Edited: August 25, 2020, 11:13 PM · I like your Fiorillo! I looked at an early edition of the Rode etudes (1819) and the metronome markings reference the metronome made by Johann Nepomuk Maelzel, an inventor who worked with Beethoven.

I have a old copy of L.J. Meerts Mechanics of the Violin from 1915 (Schirmer edition) from 1915. I’m finding it fairly helpful so far (it has a second violin accompaniment too). My copy was owned by the Ukrainian-American violinist, Louis Krasner, who premiered the Schoenberg and Berg concertos. It looks he used these studies when he was a student at New England Conservatory (circa 1921).

August 27, 2020, 4:56 AM · Thanks. Interesting Rode took up the use of the metronome as quick as Beethoven.
August 27, 2020, 6:06 AM · Nice playing Mr. Woodrow.
August 27, 2020, 8:08 AM · good idea and good playing
August 29, 2020, 5:38 PM · Thanks!
August 29, 2020, 5:54 PM · I enjoyed your Fiorillo even though the piece itself is utterly unmusical. No. 28 is probably the most often-played one.

Do you think it's possible that the more modern editions (Galamian, etc.) might reflect an evolution in the currently-accepted style of (or approach to) violin-playing since these studies were first introduced?

August 30, 2020, 9:06 AM · On the contrary, I think they are very musical, and I hear opera scenes and stage music. I think we tend forget the Baroque capriccio tradition that these etudes/caprices come from. We can play them as boring etudes or brilliant caprices.

The modern editions are certainly a treasure trove of Romantic, 20th-c, or today's performance practice. In performing these etudes from their 1st editions (in our practices, lessons, teaching studios etc.), the absence of markings does not equate the absence of shapes and phrasing. I also find these fingerings fascinating -- the fingering in 6 measures before Allegro is surely some hint for portamento.

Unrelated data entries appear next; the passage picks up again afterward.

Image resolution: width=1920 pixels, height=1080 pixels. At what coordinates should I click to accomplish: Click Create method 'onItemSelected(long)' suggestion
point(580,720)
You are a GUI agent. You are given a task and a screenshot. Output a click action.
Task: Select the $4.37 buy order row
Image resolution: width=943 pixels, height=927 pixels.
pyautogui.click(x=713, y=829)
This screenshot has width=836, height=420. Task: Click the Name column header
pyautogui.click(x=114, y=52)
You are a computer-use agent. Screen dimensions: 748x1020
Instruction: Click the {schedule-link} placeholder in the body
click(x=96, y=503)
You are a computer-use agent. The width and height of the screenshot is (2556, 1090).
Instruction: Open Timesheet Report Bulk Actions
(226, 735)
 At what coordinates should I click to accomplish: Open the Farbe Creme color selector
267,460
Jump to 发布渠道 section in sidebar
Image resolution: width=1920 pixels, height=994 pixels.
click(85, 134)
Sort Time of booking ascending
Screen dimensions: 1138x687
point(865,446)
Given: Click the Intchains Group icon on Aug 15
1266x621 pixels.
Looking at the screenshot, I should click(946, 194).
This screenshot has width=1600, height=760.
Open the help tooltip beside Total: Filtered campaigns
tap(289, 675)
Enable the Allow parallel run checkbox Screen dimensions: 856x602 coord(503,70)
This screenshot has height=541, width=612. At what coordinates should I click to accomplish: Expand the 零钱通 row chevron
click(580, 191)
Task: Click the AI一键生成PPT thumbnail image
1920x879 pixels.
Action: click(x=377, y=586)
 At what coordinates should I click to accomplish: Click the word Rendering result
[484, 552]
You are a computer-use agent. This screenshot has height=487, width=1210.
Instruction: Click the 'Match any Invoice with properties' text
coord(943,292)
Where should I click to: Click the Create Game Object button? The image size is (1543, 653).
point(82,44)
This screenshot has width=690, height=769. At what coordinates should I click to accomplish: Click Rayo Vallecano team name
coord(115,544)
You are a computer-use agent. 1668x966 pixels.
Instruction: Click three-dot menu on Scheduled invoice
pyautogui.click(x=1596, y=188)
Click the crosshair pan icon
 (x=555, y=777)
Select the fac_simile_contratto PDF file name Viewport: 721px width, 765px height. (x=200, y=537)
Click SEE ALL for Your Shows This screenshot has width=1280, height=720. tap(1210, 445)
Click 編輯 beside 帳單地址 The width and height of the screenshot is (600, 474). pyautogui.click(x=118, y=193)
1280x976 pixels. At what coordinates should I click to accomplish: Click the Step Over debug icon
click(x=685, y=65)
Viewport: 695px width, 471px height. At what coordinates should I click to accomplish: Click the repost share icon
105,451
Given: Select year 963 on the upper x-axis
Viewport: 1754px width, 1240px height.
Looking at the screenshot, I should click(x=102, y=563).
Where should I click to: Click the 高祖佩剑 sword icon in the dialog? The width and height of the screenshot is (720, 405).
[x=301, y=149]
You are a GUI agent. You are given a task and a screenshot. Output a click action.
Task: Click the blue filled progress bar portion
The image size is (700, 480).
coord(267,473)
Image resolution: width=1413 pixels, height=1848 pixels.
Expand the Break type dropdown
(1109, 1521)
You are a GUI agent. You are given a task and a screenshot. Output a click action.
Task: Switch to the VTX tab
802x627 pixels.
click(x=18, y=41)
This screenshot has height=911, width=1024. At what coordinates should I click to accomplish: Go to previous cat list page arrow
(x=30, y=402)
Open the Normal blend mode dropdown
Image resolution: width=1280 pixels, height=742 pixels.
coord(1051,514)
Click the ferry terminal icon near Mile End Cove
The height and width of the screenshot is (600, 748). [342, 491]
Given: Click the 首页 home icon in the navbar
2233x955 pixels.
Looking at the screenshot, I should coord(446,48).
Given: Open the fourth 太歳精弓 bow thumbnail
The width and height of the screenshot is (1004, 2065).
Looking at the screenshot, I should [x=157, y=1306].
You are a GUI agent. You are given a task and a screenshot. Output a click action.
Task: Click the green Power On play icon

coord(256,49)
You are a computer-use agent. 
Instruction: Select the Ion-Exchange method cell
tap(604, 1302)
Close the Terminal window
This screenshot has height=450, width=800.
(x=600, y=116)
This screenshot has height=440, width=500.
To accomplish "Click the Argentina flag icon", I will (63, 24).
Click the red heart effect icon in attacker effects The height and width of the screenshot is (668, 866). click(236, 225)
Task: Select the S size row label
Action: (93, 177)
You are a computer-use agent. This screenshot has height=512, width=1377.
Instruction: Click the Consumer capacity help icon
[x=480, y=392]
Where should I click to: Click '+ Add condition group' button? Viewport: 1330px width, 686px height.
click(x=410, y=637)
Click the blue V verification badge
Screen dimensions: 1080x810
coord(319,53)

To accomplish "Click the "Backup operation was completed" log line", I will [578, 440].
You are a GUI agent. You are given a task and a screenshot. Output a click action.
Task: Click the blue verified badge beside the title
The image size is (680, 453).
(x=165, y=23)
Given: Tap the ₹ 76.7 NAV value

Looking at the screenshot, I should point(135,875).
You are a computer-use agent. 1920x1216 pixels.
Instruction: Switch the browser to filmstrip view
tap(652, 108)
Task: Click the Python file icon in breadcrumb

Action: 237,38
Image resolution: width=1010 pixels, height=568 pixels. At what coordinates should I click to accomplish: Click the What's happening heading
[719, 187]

Edited: August 30, 2020, 9:50 AM · Paul - Yes, I think most teachers are teaching technical studies with Galamian very much in mind; nothing wrong with that as he was obviously one of the great all time teachers. What I feel the purpose of my little project was, is doing the same process for a technical etude that the vast majority of violinists would already do with,say,Bach - either looking at an Urtext or an original manuscript which results in the performer doing much more of the decision making.

Dorian - Agree. Yes I followed the original fingering and that little portamento just happened naturally. I'm sure there was much more portamento in the 18th and 19th centuries than a lot of players are comfortable with now.

August 30, 2020, 12:38 PM · First published editions can be just as valuable as the manuscript or Ur-text. One could argue that the definitive versions would be the actual parts from a premiere performance, with the penciled-in notations of the players and conductors.
I have a very interesting version of the Bach S.&P. set; reprint of the Simrock first edition, edited by Sol Babitz, probably out of print.
August 30, 2020, 3:18 PM · Yes, I agree with Dorian that it is a very musical etude, but one must imagine the "orchestration"/accompaniment in one's head to make it work (even much more than with Bach's Solo works.) Its purpose is that it should be played in an interesting, musical manner.

I miss my Fiorillo student days (though my playing from those times, not as much.)